■ Work required ■
Would you output the entries below only from the line containing "Click the 预付款系统" through the line containing "Task: Click the 02:00 time axis tick label", exactly as they stand and with both ends included?

■ Exercise input ■
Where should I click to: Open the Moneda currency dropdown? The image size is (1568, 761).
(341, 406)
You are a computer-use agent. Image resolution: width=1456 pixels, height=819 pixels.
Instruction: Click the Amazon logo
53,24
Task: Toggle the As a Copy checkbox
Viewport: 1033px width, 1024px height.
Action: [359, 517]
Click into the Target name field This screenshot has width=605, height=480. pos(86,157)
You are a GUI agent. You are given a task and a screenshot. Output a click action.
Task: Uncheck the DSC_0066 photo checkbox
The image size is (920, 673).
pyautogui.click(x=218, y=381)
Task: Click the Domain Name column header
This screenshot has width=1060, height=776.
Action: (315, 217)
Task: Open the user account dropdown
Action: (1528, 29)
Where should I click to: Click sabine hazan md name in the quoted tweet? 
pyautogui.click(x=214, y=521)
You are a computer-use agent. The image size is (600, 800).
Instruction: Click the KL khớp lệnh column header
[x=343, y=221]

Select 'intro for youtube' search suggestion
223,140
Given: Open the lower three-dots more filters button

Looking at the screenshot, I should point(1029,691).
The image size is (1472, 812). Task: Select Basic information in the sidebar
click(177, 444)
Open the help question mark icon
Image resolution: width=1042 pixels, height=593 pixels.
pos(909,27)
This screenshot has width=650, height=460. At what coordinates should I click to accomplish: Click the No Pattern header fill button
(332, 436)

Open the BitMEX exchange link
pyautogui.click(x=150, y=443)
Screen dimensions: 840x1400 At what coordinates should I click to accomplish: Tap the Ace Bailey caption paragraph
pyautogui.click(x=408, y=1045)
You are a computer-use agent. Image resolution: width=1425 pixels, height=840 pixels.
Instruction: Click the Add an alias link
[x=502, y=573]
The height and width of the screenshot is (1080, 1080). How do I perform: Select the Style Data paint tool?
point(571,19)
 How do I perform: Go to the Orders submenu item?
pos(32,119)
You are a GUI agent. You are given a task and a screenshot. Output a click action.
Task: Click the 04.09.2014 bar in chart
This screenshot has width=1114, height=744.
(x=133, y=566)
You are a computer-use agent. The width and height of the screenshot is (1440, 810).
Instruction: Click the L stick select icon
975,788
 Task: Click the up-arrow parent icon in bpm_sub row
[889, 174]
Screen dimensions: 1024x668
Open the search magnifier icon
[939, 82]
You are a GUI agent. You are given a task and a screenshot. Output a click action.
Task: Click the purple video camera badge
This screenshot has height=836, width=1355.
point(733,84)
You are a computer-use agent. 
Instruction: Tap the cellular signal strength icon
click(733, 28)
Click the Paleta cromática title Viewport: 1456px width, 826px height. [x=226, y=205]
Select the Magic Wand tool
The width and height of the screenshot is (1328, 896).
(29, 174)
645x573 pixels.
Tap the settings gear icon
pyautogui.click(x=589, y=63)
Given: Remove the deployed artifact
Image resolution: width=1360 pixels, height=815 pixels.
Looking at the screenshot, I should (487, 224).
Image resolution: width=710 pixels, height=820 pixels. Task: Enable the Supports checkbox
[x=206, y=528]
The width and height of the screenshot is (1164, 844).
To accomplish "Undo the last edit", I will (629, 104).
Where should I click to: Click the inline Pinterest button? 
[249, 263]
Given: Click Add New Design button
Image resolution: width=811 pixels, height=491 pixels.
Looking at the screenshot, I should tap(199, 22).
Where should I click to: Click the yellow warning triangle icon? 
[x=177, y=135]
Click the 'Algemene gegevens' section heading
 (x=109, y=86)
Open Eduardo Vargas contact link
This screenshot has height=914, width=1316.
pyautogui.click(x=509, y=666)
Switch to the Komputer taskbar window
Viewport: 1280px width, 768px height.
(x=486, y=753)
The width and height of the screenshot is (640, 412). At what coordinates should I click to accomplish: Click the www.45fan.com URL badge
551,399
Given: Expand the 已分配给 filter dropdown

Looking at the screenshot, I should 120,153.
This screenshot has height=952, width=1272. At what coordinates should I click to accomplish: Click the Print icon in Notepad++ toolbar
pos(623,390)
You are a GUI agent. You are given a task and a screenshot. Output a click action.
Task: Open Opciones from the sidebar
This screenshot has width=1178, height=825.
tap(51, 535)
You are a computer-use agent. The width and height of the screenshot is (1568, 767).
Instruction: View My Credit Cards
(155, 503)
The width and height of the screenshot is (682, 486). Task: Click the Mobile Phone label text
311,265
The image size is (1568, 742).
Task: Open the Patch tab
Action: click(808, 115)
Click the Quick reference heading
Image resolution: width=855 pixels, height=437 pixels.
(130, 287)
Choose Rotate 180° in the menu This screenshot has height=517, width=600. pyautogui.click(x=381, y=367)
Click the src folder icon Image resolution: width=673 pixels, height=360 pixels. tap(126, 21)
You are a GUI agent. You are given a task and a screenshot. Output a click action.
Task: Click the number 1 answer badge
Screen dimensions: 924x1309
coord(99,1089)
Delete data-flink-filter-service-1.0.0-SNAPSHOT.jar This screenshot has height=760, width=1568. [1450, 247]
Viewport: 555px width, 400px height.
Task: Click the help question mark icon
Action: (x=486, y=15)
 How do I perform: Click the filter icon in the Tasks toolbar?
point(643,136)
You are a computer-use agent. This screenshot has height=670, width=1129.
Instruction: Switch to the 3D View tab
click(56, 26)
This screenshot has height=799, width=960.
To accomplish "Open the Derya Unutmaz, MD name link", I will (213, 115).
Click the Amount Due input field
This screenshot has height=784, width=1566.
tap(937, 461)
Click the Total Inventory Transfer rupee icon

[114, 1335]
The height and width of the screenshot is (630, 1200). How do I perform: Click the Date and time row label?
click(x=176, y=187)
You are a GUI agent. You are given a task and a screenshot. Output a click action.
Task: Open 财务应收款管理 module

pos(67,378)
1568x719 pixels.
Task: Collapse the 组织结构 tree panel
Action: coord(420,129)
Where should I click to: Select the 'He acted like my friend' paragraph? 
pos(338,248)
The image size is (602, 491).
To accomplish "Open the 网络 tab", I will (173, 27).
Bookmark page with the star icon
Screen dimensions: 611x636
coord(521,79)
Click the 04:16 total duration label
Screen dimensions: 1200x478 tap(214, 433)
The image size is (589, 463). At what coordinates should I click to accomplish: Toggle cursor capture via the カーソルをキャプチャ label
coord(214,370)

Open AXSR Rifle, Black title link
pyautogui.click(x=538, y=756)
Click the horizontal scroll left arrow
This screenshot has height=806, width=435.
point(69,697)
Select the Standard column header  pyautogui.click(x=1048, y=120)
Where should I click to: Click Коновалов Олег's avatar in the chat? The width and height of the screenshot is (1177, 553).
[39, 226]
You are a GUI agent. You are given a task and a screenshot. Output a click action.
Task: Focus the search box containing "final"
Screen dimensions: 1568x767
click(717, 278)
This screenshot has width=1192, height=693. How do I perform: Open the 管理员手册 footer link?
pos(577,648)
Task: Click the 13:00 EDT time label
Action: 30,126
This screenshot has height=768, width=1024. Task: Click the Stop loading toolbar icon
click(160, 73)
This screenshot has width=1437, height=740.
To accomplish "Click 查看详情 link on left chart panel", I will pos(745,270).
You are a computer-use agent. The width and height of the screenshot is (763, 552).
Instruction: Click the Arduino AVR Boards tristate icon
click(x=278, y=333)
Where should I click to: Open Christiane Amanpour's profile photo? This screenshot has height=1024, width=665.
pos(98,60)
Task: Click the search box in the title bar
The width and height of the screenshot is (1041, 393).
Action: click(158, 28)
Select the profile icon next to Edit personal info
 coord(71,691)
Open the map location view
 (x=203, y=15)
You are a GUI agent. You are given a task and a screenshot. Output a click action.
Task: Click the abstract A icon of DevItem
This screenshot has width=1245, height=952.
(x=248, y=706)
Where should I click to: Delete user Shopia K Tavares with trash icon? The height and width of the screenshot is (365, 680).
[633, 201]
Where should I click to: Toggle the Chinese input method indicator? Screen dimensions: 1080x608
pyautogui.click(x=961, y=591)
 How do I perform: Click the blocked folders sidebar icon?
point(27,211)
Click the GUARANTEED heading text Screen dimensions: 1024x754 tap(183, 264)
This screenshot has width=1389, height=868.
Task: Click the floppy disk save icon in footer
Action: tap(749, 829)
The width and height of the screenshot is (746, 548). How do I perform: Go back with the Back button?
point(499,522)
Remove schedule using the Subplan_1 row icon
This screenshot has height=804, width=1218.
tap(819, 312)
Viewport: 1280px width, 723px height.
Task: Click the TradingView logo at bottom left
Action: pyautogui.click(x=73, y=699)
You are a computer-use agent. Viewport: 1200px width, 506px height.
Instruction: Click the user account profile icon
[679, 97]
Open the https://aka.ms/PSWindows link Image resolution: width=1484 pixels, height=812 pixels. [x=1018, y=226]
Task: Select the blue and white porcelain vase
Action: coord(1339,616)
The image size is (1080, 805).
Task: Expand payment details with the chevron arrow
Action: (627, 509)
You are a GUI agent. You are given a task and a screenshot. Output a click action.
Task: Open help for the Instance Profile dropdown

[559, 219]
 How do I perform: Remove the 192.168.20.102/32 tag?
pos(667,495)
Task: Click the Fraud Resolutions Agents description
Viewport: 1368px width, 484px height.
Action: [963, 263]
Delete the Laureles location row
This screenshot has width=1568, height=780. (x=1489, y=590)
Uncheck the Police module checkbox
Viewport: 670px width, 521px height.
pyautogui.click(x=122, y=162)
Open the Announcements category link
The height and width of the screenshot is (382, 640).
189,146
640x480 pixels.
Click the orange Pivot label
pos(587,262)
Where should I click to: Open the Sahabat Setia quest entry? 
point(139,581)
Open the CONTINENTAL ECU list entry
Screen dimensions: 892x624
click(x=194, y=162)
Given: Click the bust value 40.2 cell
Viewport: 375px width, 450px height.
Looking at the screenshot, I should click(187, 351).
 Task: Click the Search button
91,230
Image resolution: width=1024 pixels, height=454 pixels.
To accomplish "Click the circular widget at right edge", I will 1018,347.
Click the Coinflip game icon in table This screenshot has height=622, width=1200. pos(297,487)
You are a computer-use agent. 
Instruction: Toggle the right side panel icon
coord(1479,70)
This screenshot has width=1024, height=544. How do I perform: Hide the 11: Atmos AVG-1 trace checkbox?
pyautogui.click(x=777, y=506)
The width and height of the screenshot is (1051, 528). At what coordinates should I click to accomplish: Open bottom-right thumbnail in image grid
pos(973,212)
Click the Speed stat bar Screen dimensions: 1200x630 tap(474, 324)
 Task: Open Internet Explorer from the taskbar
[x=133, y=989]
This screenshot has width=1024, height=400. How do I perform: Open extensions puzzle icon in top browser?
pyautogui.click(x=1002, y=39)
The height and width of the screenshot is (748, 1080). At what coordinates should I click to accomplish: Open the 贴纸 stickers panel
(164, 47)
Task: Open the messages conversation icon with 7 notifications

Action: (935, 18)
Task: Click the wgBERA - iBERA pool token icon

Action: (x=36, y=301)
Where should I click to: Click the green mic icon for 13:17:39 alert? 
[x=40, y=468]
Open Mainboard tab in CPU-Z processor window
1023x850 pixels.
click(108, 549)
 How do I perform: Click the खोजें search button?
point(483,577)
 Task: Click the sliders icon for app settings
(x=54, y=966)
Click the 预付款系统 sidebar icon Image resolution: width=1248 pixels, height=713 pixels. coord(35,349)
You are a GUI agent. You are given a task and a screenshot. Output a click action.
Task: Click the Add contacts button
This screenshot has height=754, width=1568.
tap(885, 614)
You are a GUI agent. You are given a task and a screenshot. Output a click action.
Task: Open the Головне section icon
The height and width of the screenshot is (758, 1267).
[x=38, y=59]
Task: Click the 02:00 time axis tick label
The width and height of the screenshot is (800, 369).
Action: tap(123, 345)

■ Result of the exercise ■
Click the 预付款系统 sidebar icon Image resolution: width=1248 pixels, height=713 pixels. coord(35,349)
You are a GUI agent. You are given a task and a screenshot. Output a click action.
Task: Click the Add contacts button
This screenshot has height=754, width=1568.
tap(885, 614)
You are a GUI agent. You are given a task and a screenshot. Output a click action.
Task: Open the Головне section icon
The height and width of the screenshot is (758, 1267).
[x=38, y=59]
Task: Click the 02:00 time axis tick label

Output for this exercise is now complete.